• [HOW TO COMPLETE THIS TASK]:
Every single entry below should be reproduced verbatim.

• [Data items]:
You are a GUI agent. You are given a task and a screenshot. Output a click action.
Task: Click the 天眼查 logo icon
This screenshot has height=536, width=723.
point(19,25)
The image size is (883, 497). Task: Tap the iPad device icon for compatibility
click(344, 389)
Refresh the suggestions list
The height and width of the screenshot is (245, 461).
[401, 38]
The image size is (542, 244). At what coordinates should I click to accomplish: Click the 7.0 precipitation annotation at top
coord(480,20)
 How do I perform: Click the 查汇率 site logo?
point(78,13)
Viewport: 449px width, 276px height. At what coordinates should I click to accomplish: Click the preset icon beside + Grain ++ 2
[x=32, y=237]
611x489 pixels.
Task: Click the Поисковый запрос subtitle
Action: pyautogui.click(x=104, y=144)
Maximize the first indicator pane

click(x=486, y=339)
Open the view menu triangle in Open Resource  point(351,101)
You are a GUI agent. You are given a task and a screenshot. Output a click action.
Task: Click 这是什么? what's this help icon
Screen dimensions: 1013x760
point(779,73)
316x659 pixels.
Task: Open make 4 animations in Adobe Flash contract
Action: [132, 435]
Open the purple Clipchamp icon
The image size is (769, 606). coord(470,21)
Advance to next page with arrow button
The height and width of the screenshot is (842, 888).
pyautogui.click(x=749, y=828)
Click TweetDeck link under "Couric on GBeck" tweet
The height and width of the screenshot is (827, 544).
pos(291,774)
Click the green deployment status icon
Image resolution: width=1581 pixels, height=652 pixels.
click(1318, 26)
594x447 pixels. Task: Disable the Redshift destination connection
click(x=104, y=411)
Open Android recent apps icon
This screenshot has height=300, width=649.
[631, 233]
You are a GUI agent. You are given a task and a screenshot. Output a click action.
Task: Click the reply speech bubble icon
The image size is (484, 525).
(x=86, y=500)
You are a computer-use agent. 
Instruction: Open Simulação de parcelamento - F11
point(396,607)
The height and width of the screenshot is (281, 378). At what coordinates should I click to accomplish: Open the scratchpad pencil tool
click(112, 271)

• [RESULT FOR THIS TASK]:
You are a GUI agent. You are given a task and a screenshot. Output a click action.
Task: Click the 天眼查 logo icon
This screenshot has height=536, width=723.
point(19,25)
The image size is (883, 497). Task: Tap the iPad device icon for compatibility
click(344, 389)
Refresh the suggestions list
The height and width of the screenshot is (245, 461).
[401, 38]
The image size is (542, 244). At what coordinates should I click to accomplish: Click the 7.0 precipitation annotation at top
coord(480,20)
 How do I perform: Click the 查汇率 site logo?
point(78,13)
Viewport: 449px width, 276px height. At what coordinates should I click to accomplish: Click the preset icon beside + Grain ++ 2
[x=32, y=237]
611x489 pixels.
Task: Click the Поисковый запрос subtitle
Action: pyautogui.click(x=104, y=144)
Maximize the first indicator pane

click(x=486, y=339)
Open the view menu triangle in Open Resource  point(351,101)
You are a GUI agent. You are given a task and a screenshot. Output a click action.
Task: Click 这是什么? what's this help icon
Screen dimensions: 1013x760
point(779,73)
316x659 pixels.
Task: Open make 4 animations in Adobe Flash contract
Action: [132, 435]
Open the purple Clipchamp icon
The image size is (769, 606). coord(470,21)
Advance to next page with arrow button
The height and width of the screenshot is (842, 888).
pyautogui.click(x=749, y=828)
Click TweetDeck link under "Couric on GBeck" tweet
The height and width of the screenshot is (827, 544).
pos(291,774)
Click the green deployment status icon
Image resolution: width=1581 pixels, height=652 pixels.
click(1318, 26)
594x447 pixels. Task: Disable the Redshift destination connection
click(x=104, y=411)
Open Android recent apps icon
This screenshot has height=300, width=649.
[631, 233]
You are a GUI agent. You are given a task and a screenshot. Output a click action.
Task: Click the reply speech bubble icon
The image size is (484, 525).
(x=86, y=500)
You are a computer-use agent. 
Instruction: Open Simulação de parcelamento - F11
point(396,607)
The height and width of the screenshot is (281, 378). At what coordinates should I click to accomplish: Open the scratchpad pencil tool
click(112, 271)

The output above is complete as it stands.